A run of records
________________

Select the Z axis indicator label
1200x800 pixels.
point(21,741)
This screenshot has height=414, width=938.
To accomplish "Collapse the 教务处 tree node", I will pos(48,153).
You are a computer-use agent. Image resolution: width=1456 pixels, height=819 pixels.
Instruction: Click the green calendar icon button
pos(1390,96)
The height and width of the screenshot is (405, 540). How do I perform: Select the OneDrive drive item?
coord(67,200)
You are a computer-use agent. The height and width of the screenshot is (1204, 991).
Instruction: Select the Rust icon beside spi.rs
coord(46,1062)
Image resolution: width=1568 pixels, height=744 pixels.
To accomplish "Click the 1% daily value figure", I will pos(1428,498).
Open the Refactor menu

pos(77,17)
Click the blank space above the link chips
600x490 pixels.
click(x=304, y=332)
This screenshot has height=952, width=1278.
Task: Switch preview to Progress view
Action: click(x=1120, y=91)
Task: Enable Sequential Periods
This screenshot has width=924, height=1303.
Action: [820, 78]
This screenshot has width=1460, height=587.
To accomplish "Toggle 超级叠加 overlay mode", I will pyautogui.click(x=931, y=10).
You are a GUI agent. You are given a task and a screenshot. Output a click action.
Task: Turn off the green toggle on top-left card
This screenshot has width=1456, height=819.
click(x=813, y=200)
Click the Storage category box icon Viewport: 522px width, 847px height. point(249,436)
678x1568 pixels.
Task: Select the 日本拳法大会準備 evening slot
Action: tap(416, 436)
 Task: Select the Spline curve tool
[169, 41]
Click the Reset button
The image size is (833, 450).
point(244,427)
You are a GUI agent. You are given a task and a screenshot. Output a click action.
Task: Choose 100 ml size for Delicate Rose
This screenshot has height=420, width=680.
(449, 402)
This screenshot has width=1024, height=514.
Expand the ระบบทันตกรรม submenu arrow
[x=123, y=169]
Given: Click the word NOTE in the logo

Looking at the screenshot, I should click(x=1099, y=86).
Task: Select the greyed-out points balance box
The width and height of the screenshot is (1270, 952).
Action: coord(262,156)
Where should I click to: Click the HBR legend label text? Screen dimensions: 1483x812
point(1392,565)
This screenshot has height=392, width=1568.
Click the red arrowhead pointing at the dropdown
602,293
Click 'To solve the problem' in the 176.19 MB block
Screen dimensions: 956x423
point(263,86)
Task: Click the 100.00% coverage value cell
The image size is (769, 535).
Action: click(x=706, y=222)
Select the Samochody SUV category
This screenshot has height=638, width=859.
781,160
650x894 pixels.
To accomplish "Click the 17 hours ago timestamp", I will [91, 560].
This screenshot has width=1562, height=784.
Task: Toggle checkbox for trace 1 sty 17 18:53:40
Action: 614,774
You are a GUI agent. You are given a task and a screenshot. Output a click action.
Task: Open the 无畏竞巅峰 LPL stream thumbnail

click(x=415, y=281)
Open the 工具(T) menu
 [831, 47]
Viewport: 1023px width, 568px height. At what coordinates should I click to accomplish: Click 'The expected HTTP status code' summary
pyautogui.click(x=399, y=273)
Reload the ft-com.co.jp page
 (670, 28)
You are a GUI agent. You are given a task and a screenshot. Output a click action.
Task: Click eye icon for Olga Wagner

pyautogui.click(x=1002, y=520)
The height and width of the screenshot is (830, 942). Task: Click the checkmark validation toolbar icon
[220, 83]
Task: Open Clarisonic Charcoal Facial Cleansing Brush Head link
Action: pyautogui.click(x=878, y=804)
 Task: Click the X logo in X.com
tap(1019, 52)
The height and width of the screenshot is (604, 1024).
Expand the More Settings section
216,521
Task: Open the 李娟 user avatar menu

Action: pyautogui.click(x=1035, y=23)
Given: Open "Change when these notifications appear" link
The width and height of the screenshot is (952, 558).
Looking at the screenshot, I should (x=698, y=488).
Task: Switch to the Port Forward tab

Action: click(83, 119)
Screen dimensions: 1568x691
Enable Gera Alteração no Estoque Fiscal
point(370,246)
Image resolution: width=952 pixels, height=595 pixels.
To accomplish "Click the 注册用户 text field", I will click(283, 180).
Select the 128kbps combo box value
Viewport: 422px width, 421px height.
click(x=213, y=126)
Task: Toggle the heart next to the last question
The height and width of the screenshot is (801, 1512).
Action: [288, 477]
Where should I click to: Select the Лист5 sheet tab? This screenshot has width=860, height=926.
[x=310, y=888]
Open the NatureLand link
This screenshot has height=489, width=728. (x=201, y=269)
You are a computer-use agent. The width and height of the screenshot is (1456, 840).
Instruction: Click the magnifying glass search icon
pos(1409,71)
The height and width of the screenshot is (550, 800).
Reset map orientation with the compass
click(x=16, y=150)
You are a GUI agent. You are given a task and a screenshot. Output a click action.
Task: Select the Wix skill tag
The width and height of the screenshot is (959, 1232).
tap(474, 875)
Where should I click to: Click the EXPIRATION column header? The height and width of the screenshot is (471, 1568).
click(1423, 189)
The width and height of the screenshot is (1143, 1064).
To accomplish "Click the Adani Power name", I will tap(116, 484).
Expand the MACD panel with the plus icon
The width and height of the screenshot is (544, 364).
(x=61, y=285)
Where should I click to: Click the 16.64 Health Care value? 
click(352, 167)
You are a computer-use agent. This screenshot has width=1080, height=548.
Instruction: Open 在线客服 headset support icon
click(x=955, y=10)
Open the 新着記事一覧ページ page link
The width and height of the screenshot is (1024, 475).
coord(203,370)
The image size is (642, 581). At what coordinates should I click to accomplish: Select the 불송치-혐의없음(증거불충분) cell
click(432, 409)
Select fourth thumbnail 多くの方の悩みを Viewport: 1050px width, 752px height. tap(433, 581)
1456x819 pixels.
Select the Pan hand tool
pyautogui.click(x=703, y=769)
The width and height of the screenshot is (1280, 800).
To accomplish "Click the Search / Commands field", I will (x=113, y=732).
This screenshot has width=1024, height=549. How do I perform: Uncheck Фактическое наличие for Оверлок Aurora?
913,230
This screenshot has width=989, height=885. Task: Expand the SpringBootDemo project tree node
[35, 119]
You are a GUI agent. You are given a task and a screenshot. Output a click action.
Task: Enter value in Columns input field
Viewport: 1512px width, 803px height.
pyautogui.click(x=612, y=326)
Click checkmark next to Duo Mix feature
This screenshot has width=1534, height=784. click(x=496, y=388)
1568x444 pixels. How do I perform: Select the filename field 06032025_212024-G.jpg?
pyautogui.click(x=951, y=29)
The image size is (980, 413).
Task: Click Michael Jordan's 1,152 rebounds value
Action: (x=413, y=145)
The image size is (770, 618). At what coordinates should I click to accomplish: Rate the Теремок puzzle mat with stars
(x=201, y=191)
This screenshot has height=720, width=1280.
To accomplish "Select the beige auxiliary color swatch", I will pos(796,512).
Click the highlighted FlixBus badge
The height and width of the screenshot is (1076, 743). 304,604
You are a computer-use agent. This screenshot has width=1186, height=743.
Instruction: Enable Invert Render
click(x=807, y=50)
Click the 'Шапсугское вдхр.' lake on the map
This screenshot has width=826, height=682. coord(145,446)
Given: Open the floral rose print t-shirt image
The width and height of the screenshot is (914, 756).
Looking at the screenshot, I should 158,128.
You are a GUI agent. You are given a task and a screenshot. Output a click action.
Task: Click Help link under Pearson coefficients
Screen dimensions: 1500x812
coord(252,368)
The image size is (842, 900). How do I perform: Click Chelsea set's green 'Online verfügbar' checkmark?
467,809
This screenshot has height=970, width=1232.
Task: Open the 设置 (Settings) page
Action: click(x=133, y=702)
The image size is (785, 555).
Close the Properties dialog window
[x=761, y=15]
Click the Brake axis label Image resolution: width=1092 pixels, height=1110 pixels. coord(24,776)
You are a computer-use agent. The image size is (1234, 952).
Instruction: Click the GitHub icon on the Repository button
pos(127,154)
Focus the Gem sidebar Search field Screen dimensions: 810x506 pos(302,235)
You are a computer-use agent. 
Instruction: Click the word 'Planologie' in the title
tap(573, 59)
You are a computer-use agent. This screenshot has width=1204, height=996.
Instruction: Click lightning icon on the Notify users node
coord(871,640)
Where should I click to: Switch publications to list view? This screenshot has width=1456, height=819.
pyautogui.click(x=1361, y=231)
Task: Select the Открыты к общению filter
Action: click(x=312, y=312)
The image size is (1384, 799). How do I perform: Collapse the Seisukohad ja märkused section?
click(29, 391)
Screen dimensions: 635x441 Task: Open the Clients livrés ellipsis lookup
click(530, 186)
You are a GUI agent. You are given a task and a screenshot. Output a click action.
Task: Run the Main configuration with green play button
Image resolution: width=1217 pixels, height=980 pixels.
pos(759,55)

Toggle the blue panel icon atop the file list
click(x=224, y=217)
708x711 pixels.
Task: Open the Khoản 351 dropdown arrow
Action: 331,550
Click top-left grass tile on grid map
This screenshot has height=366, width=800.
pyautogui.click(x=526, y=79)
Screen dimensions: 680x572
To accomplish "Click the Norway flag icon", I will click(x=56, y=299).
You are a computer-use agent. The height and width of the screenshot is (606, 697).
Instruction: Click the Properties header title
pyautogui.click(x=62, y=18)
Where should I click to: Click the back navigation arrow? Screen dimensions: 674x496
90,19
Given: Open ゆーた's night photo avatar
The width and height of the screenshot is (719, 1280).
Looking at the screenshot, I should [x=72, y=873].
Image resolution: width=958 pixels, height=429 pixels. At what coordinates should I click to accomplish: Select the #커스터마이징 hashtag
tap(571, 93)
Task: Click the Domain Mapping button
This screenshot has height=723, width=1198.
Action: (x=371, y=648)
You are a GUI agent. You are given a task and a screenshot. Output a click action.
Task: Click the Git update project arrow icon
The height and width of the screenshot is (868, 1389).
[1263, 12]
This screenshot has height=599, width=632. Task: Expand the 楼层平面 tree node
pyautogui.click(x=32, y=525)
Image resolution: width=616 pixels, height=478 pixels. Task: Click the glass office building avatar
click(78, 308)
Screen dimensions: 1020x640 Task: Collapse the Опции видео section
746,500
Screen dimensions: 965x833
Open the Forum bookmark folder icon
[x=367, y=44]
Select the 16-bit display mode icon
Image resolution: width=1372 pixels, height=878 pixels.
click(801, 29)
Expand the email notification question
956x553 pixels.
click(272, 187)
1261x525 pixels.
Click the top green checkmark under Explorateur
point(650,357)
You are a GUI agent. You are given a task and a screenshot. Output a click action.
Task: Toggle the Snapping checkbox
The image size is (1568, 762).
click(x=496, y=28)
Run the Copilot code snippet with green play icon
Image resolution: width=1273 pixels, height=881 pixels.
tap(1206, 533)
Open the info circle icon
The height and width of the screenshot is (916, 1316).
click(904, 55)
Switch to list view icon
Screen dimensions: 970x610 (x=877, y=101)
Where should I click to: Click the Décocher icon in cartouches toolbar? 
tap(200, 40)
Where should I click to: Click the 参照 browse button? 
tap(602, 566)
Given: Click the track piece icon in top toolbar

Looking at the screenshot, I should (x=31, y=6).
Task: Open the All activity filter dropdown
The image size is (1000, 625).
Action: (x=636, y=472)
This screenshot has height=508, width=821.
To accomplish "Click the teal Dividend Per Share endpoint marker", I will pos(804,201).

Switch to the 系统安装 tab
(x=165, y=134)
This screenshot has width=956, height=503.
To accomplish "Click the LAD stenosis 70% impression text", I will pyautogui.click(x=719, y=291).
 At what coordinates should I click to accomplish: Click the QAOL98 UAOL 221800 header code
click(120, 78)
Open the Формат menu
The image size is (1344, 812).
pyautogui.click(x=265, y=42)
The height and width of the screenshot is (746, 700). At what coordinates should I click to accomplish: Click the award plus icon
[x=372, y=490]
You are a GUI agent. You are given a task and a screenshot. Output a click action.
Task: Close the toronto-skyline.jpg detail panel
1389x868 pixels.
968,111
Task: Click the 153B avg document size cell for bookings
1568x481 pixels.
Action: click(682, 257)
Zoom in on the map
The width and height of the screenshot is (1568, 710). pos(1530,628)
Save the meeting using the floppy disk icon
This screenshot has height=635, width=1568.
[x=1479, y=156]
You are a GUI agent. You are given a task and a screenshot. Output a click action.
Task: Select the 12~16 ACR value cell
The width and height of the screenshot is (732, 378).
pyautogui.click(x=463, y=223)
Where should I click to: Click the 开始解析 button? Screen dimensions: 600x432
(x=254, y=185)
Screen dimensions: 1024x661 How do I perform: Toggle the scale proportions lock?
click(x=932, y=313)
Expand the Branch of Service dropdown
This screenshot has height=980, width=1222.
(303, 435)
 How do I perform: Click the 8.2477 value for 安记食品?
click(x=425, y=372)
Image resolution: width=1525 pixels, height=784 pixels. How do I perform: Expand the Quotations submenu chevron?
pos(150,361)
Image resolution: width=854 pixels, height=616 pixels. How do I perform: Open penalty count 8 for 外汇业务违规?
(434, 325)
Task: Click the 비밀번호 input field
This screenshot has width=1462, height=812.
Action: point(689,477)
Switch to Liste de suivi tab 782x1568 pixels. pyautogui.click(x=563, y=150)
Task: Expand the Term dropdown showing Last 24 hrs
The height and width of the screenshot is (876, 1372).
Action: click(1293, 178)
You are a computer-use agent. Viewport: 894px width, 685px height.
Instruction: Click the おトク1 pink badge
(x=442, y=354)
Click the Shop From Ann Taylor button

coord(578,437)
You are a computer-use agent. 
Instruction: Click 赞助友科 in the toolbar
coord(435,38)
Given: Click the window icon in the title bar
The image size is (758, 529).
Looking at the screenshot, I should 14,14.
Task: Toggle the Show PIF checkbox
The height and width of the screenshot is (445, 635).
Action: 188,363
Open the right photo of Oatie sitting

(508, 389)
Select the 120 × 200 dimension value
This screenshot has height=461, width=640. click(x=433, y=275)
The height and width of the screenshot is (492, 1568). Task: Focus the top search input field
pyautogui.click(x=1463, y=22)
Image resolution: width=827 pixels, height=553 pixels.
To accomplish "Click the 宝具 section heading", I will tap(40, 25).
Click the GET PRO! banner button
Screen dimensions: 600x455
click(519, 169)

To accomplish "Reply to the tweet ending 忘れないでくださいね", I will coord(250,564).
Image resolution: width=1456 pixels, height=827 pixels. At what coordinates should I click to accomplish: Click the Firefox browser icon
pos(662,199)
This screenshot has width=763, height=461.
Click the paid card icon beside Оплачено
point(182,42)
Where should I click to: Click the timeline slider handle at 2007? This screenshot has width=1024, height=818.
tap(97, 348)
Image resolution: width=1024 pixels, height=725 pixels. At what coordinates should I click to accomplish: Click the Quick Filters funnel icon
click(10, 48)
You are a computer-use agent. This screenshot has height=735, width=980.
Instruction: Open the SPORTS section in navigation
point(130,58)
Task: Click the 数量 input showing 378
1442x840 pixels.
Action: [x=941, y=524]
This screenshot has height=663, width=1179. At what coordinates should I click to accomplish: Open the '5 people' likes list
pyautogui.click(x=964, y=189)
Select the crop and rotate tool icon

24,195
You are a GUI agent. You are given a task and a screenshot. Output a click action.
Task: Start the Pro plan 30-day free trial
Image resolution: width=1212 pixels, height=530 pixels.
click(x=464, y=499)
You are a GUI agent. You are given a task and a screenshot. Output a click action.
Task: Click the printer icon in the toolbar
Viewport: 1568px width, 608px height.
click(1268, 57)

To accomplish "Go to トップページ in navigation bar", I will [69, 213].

________________

> **Aim of the task**
Copy out the records verbatim, from the line with "This screenshot has width=1024, height=549." to the line with "The height and width of the screenshot is (1076, 743).".

> **Solved exercise**
This screenshot has width=1024, height=549. How do I perform: Uncheck Фактическое наличие for Оверлок Aurora?
913,230
This screenshot has width=989, height=885. Task: Expand the SpringBootDemo project tree node
[35, 119]
You are a GUI agent. You are given a task and a screenshot. Output a click action.
Task: Enter value in Columns input field
Viewport: 1512px width, 803px height.
pyautogui.click(x=612, y=326)
Click checkmark next to Duo Mix feature
This screenshot has width=1534, height=784. click(x=496, y=388)
1568x444 pixels. How do I perform: Select the filename field 06032025_212024-G.jpg?
pyautogui.click(x=951, y=29)
The image size is (980, 413).
Task: Click Michael Jordan's 1,152 rebounds value
Action: (x=413, y=145)
The image size is (770, 618). At what coordinates should I click to accomplish: Rate the Теремок puzzle mat with stars
(x=201, y=191)
This screenshot has height=720, width=1280.
To accomplish "Select the beige auxiliary color swatch", I will pos(796,512).
Click the highlighted FlixBus badge
The height and width of the screenshot is (1076, 743). 304,604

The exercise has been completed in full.